I'm as guilty as the next person. I pout at those around me and pout at God and sometimes I even pout at myself, all while the world keeps spinning and the clock keeps ticking and I lose precious minutes that I'll never get back.
Never.
So... here's my Summer Manifesto. It may be my All Year Manifesto, but we'll reevaluate when school comes...
1. Priorities should dictate your day.
There's only one of me, and there's only one of me that can do certain jobs. I first thought of this concept when reading a book by Karen Ehman, but I'm slowly realizing it. I'm the only person that can make sure I've got a right relationship with God. I'm the only person that can make sure I exercise. I'm the only Mom Caleb has, and the only wife Wallace has, no matter how much either of those may want to change that fact. So there's my priorities. God and family.
2. People should always help you determine your priorities.
This may seem like it contradicts the first statement, but I should always remember that we were made for community. As hard as that is for this introvert, it's the truth. And community means relationship. This summer, may I keep my eyes open and my ears open to opportunities to minister to those around me by seeing their needs. I can be so self-centered.
3. Kindness matters.
In this world, we don't have enough kindness. I've really been wrestling with this so far this year. How can I be more kind? How can I be more intentional? I'd like to say I'm knocking it out of the park, but there are still days that I struggle.
4. Choose happy.
There are always going to be bumps in the road. It's always going to rain on days when I had something planned... but rain doesn't necessarily mean a wash out. You can always find good in something if you keep looking.
5. Aim for peace.
I have always been defensive. Always ready for an argument. But as I've gotten older, I know in my heart of hearts that's not what I was made for. Even though we were told we'd have troubles, we are to strive for peace. Peace within. Peace with those around us.
6. Be balanced.
I know if I don't spend time in God's Word, I become unhinged... so I need to get His Word in me. That should be a priority.

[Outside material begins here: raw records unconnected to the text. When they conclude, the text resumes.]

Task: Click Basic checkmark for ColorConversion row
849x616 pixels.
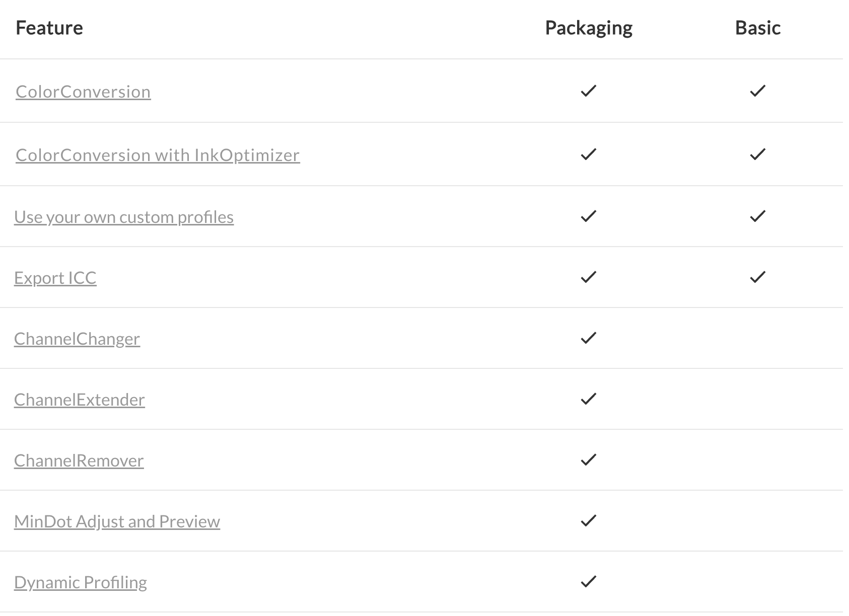Action: pyautogui.click(x=758, y=91)
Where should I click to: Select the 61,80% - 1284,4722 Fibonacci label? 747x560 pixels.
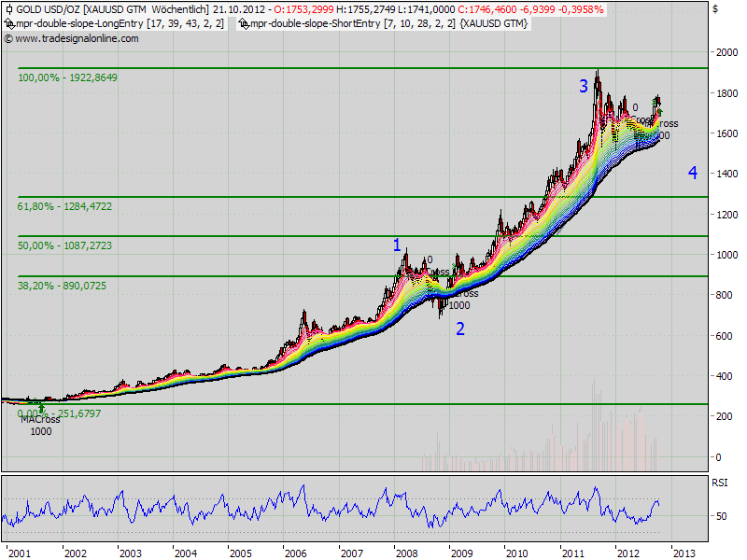(64, 206)
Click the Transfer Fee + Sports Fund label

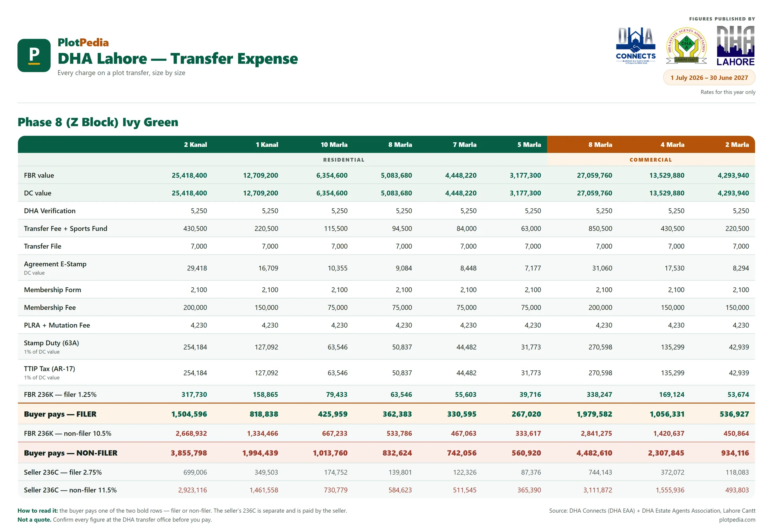(x=66, y=228)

And I know that I need to exercise every day.
That should be a priority.
And I look around my house and know that I need to clean everyday.

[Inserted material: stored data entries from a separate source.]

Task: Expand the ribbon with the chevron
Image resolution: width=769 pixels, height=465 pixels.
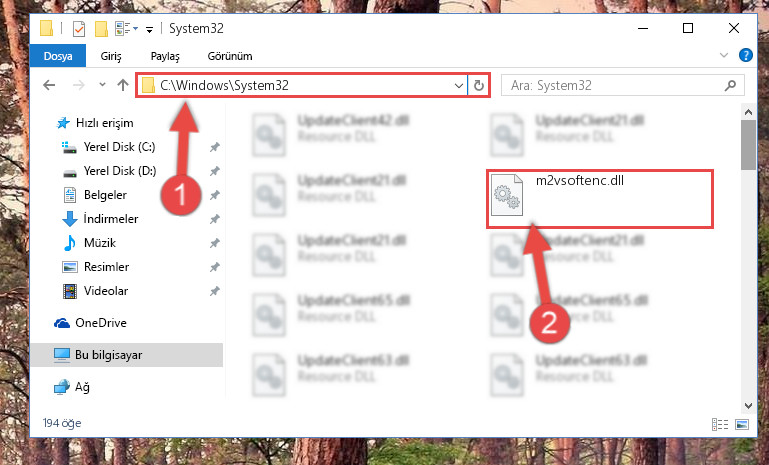Action: (723, 55)
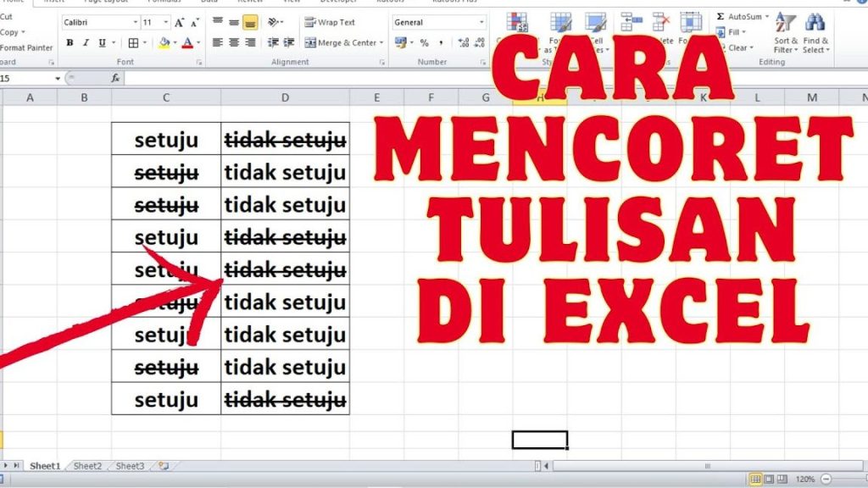This screenshot has height=488, width=868.
Task: Click the Font Color icon
Action: point(188,43)
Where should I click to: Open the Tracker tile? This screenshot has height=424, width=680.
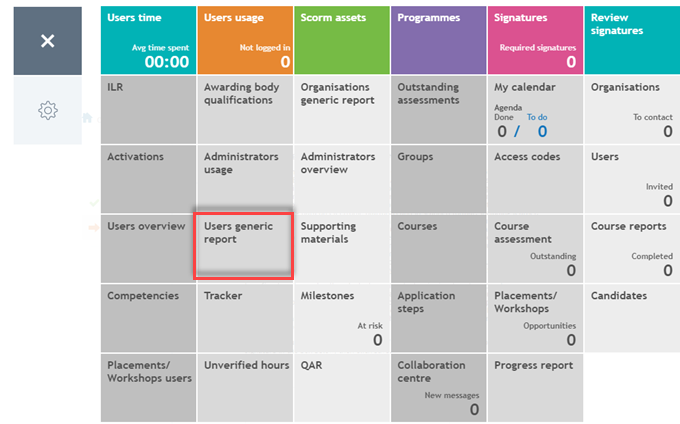pos(245,318)
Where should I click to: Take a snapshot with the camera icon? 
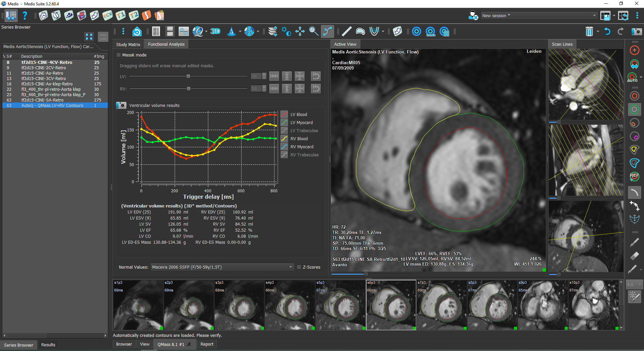[636, 32]

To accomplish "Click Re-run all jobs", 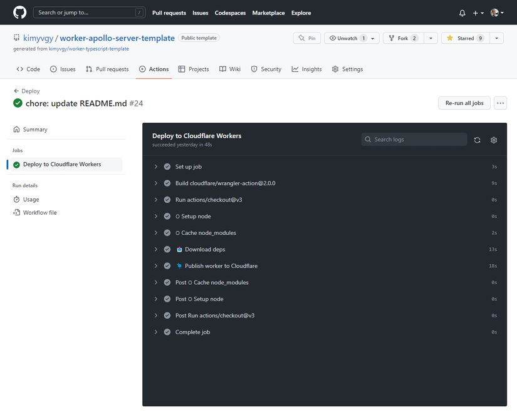I will (464, 103).
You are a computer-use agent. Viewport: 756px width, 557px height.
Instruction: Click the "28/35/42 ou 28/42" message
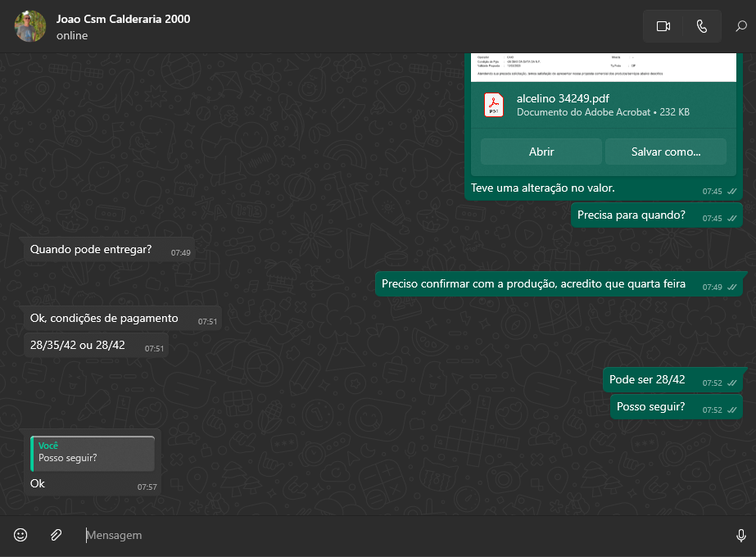pos(78,345)
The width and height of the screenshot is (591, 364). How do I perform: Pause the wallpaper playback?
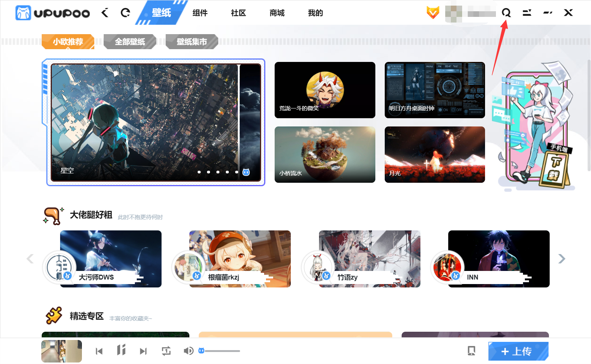[121, 350]
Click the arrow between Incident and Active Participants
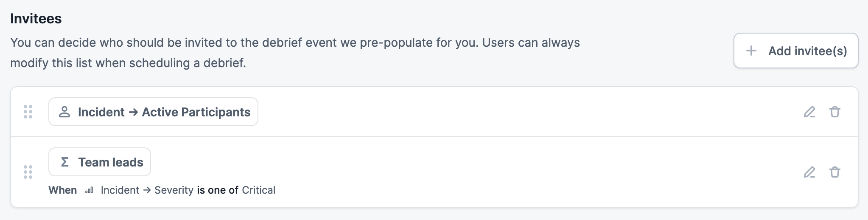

I know that it's awfully easy for me on summer break to sleep all day and then sit around reading, but that's not good for anyone. So, I plan to start my day with God and exercise, clean, and then relax... making sure that it's all balanced.
7. Don't get legalistic about this manifesto.
I have a tendency to plan bravely and then follow through timidly. Or not follow through at all. So while I do plan to work this summer to get an organized plan for cleaning my house and time management and NOT sleeping in all day, I realize that some days, I will sleep and not clean house. Some days I'll spend all day in my yoga pants lounging on the couch with a good book, and that's ok. I just have to do enough of both so that something gets done. =)
And make sure that, ultimately, I'm caring for others in the process.